Since we’d successfully navigated the adoption process once before and brought our daughter home from Vietnam in 2008, you’d think I would have been better prepared for the rigor and demands of the process. But in the mid 2000s, we lived in Shanghai, China, and I had a lifestyle that afforded me a heck of a lot more time and patience than I have now. First, we employed a woman who cooked meals, cleaned our house, and did our laundry…three tasks that when done by someone else free up a shockingly large amount of time. Second, I wasn’t a parent yet, so I wasn’t battling sleep deprivation or running around hollering, “No dirty gutchies in the living room!” And, third, I did not have a demanding full-time job. Yes, I was working on a novel and exploring the nooks and crannies of China, but I had oodles of time to fill out forms and lay bare the most intimate details of my screwed-up childhood for a nosy social worker.

By the time we started the adoption process for our second child, we were back in the United States and I was living the high life that many American women writers do—mothering my daughter, cooking meals, cleaning the house, folding laundry in the wee hours, trying to be a good partner to my husband, doing a happy dance if I got to wash my hair more than once a week, holding down a rewarding but hella-consuming full-time job, and getting up at 4:30 every morning to steal a single hour to write. “Sleep deprived” was emblazoned on the bags under my eyes.
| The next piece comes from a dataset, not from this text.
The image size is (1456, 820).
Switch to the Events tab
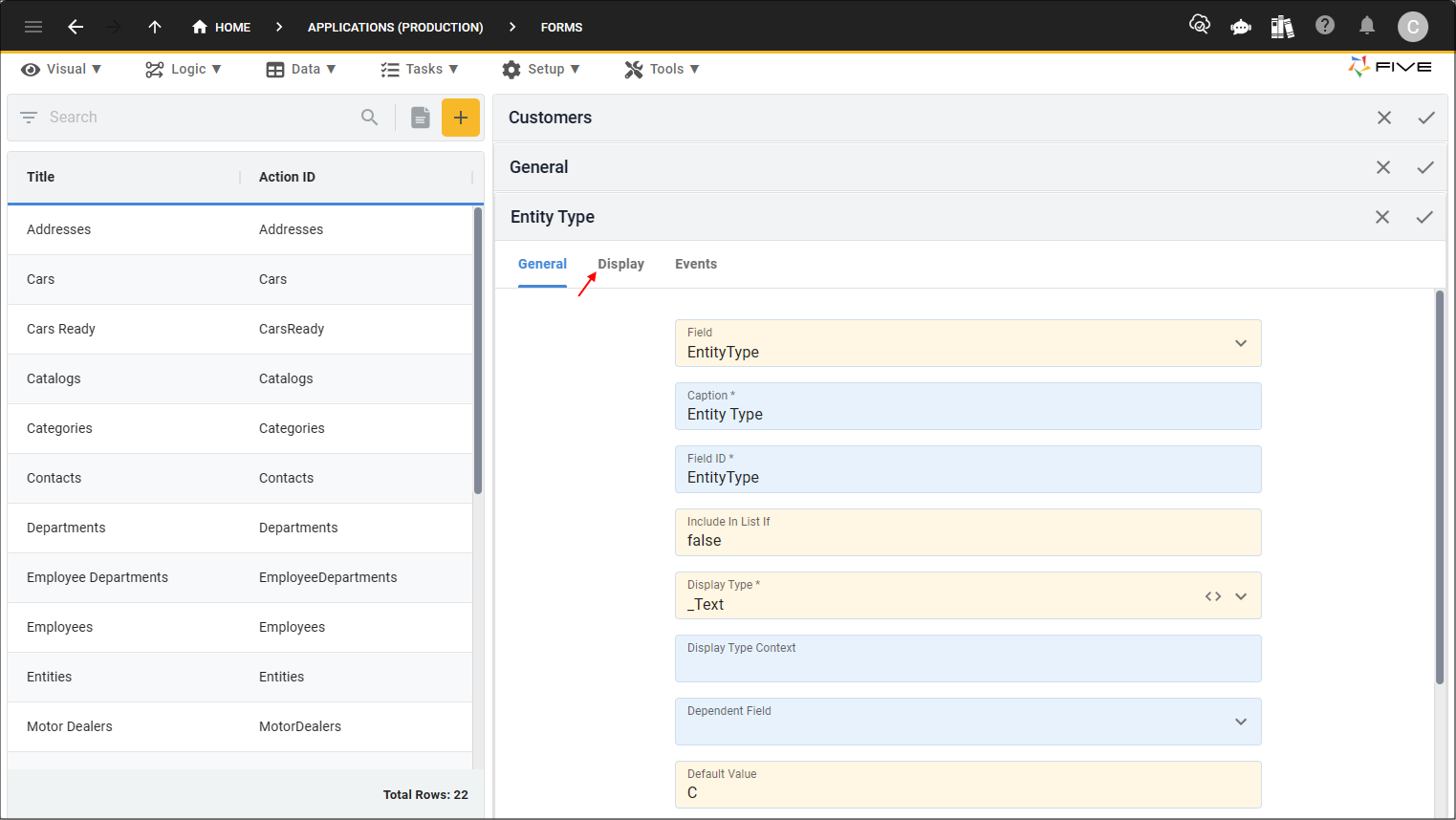tap(696, 264)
Needless to say, getting through the process the second time was bloody hell, and within a month of starting the process, I morphed into the not-so-charming adult version of Eric Carle’s gluttonous caterpillar. It went something like this:

While completing our application to the adoption agency—a smeary form that looked like it hadn’t been updated since it was created on an over-inked mimeograph machine in 1970—I ate 3,802 pieces of pizza.

While filling in child abuse clearance forms for every state and country in which I’d ever lived, my wanderer/adventurer/writer lifestyle as a young adult came back to bite me in the ass (good god, I’ve lived in a lot of places), and I ate 692 pints of Ben & Jerry’s Cherry Garcia ice cream.
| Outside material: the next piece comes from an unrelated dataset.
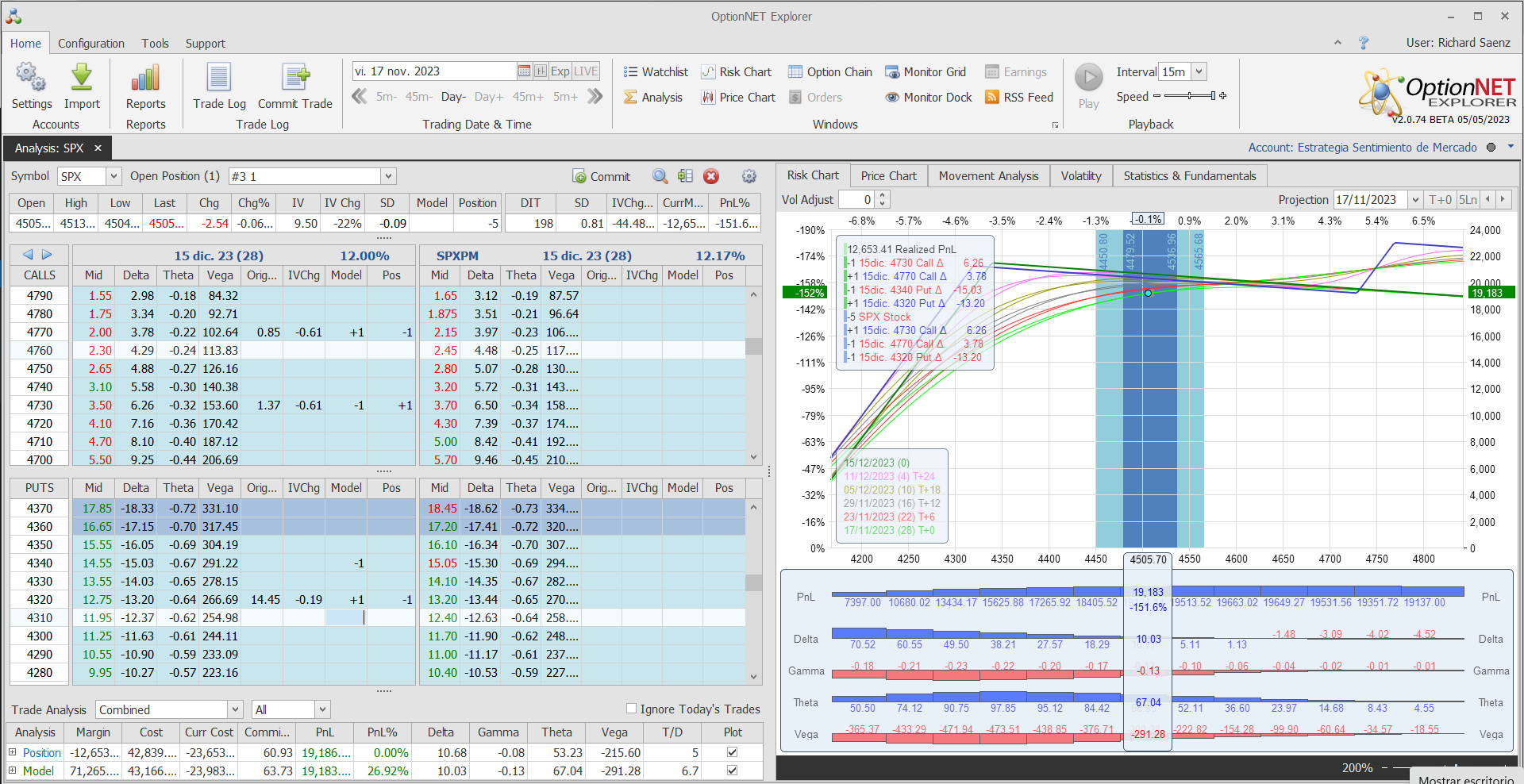
Task: Open the Symbol SPX dropdown
Action: [x=114, y=176]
While studying the extensive list of documents I had to gather for our adoption dossier (birth certificates, marriage certificate, home study, letter of commitment, reference letters, letters of employment, certificate of financial status, and so on), I slurped down a chocolate milkshake. Then a vanilla milkshake. Then another chocolate.

As I answered the same questions by hand on the nearly four million forms referred to earlier, I fantasized about interactive PDFs and devoured 7.2 million cheeseburgers.

As I rushed from my day job at lunchtime to retrieve “good citizen” forms from our local police department, I wolfed down three chocolate crullers in less than 30 seconds. A week later, when I discovered that the police department notary had screwed up the notarization on the “good citizen” forms by not including a raised seal—delaying our process until a new form could be acquired—I resisted the temptation to ruin my good citizen status by throwing a hissy fit at the station, and, instead, devoured a half dozen more crullers.

As I listened to an official tell me, after I’d filled in and submitted form No. 3,482,900, that it was the wrong form and that our process would be—once again—delayed, I ate the dashboard of my Subaru.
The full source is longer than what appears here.